> [ACTIVITY] Send back every record exactly.

> [DATASET EXTRACT]
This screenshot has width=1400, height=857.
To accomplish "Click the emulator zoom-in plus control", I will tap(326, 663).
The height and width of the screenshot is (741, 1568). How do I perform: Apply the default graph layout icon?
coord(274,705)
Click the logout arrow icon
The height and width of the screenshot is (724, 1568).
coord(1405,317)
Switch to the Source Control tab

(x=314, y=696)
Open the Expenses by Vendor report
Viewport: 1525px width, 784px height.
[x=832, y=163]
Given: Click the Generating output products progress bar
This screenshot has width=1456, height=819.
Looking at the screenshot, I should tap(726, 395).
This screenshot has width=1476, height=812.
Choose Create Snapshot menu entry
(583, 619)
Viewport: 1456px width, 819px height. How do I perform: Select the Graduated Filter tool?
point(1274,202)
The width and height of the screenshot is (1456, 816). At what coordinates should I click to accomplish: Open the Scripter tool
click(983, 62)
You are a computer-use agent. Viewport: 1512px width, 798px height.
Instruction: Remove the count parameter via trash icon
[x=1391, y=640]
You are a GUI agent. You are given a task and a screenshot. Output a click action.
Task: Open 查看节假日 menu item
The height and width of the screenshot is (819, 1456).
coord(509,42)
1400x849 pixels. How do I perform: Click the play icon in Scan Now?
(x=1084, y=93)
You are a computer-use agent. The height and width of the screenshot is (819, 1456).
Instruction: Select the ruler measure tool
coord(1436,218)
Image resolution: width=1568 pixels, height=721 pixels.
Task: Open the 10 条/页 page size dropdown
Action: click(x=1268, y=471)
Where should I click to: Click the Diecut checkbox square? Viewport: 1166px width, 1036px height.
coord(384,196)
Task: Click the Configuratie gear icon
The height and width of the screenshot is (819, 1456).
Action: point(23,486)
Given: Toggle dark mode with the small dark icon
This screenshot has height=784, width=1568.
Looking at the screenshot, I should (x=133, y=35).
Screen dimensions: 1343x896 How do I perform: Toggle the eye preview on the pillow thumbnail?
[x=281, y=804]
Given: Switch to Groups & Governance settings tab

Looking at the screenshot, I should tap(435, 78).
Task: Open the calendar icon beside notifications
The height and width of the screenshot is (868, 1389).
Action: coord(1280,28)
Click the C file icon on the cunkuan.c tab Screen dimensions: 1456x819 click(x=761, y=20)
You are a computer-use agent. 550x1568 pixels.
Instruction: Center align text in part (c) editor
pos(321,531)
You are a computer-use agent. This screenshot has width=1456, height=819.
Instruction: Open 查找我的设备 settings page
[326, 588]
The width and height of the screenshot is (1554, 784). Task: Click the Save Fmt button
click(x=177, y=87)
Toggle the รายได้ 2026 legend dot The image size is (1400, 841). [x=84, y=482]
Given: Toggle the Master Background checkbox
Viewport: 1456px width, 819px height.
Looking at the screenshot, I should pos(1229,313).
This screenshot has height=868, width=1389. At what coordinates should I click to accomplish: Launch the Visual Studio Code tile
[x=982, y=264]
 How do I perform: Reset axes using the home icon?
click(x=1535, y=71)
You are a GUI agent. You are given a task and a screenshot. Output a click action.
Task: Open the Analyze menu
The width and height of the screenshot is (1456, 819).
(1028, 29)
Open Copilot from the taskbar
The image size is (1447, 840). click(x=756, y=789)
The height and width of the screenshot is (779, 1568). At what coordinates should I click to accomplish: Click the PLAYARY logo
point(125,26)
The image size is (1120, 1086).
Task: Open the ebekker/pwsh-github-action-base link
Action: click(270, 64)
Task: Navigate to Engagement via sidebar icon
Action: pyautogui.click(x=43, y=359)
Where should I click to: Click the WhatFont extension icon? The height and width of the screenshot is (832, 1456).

> [RESPONSE BOX]
This screenshot has width=1400, height=857.
To accomplish "Click the emulator zoom-in plus control", I will tap(326, 663).
The height and width of the screenshot is (741, 1568). How do I perform: Apply the default graph layout icon?
coord(274,705)
Click the logout arrow icon
The height and width of the screenshot is (724, 1568).
coord(1405,317)
Switch to the Source Control tab

(x=314, y=696)
Open the Expenses by Vendor report
Viewport: 1525px width, 784px height.
[x=832, y=163]
Given: Click the Generating output products progress bar
This screenshot has width=1456, height=819.
Looking at the screenshot, I should tap(726, 395).
This screenshot has width=1476, height=812.
Choose Create Snapshot menu entry
(583, 619)
Viewport: 1456px width, 819px height. How do I perform: Select the Graduated Filter tool?
point(1274,202)
The width and height of the screenshot is (1456, 816). At what coordinates should I click to accomplish: Open the Scripter tool
click(983, 62)
You are a computer-use agent. Viewport: 1512px width, 798px height.
Instruction: Remove the count parameter via trash icon
[x=1391, y=640]
You are a GUI agent. You are given a task and a screenshot. Output a click action.
Task: Open 查看节假日 menu item
The height and width of the screenshot is (819, 1456).
coord(509,42)
1400x849 pixels. How do I perform: Click the play icon in Scan Now?
(x=1084, y=93)
You are a computer-use agent. The height and width of the screenshot is (819, 1456).
Instruction: Select the ruler measure tool
coord(1436,218)
Image resolution: width=1568 pixels, height=721 pixels.
Task: Open the 10 条/页 page size dropdown
Action: click(x=1268, y=471)
Where should I click to: Click the Diecut checkbox square? Viewport: 1166px width, 1036px height.
coord(384,196)
Task: Click the Configuratie gear icon
The height and width of the screenshot is (819, 1456).
Action: point(23,486)
Given: Toggle dark mode with the small dark icon
This screenshot has height=784, width=1568.
Looking at the screenshot, I should (x=133, y=35).
Screen dimensions: 1343x896 How do I perform: Toggle the eye preview on the pillow thumbnail?
[x=281, y=804]
Given: Switch to Groups & Governance settings tab

Looking at the screenshot, I should tap(435, 78).
Task: Open the calendar icon beside notifications
The height and width of the screenshot is (868, 1389).
Action: coord(1280,28)
Click the C file icon on the cunkuan.c tab Screen dimensions: 1456x819 click(x=761, y=20)
You are a computer-use agent. 550x1568 pixels.
Instruction: Center align text in part (c) editor
pos(321,531)
You are a computer-use agent. This screenshot has width=1456, height=819.
Instruction: Open 查找我的设备 settings page
[326, 588]
The width and height of the screenshot is (1554, 784). Task: Click the Save Fmt button
click(x=177, y=87)
Toggle the รายได้ 2026 legend dot The image size is (1400, 841). [x=84, y=482]
Given: Toggle the Master Background checkbox
Viewport: 1456px width, 819px height.
Looking at the screenshot, I should pos(1229,313).
This screenshot has height=868, width=1389. At what coordinates should I click to accomplish: Launch the Visual Studio Code tile
[x=982, y=264]
 How do I perform: Reset axes using the home icon?
click(x=1535, y=71)
You are a GUI agent. You are given a task and a screenshot. Output a click action.
Task: Open the Analyze menu
The width and height of the screenshot is (1456, 819).
(1028, 29)
Open Copilot from the taskbar
The image size is (1447, 840). click(x=756, y=789)
The height and width of the screenshot is (779, 1568). At what coordinates should I click to accomplish: Click the PLAYARY logo
point(125,26)
The image size is (1120, 1086).
Task: Open the ebekker/pwsh-github-action-base link
Action: click(270, 64)
Task: Navigate to Engagement via sidebar icon
Action: pyautogui.click(x=43, y=359)
Where should I click to: Click the WhatFont extension icon? The height and width of the screenshot is (832, 1456).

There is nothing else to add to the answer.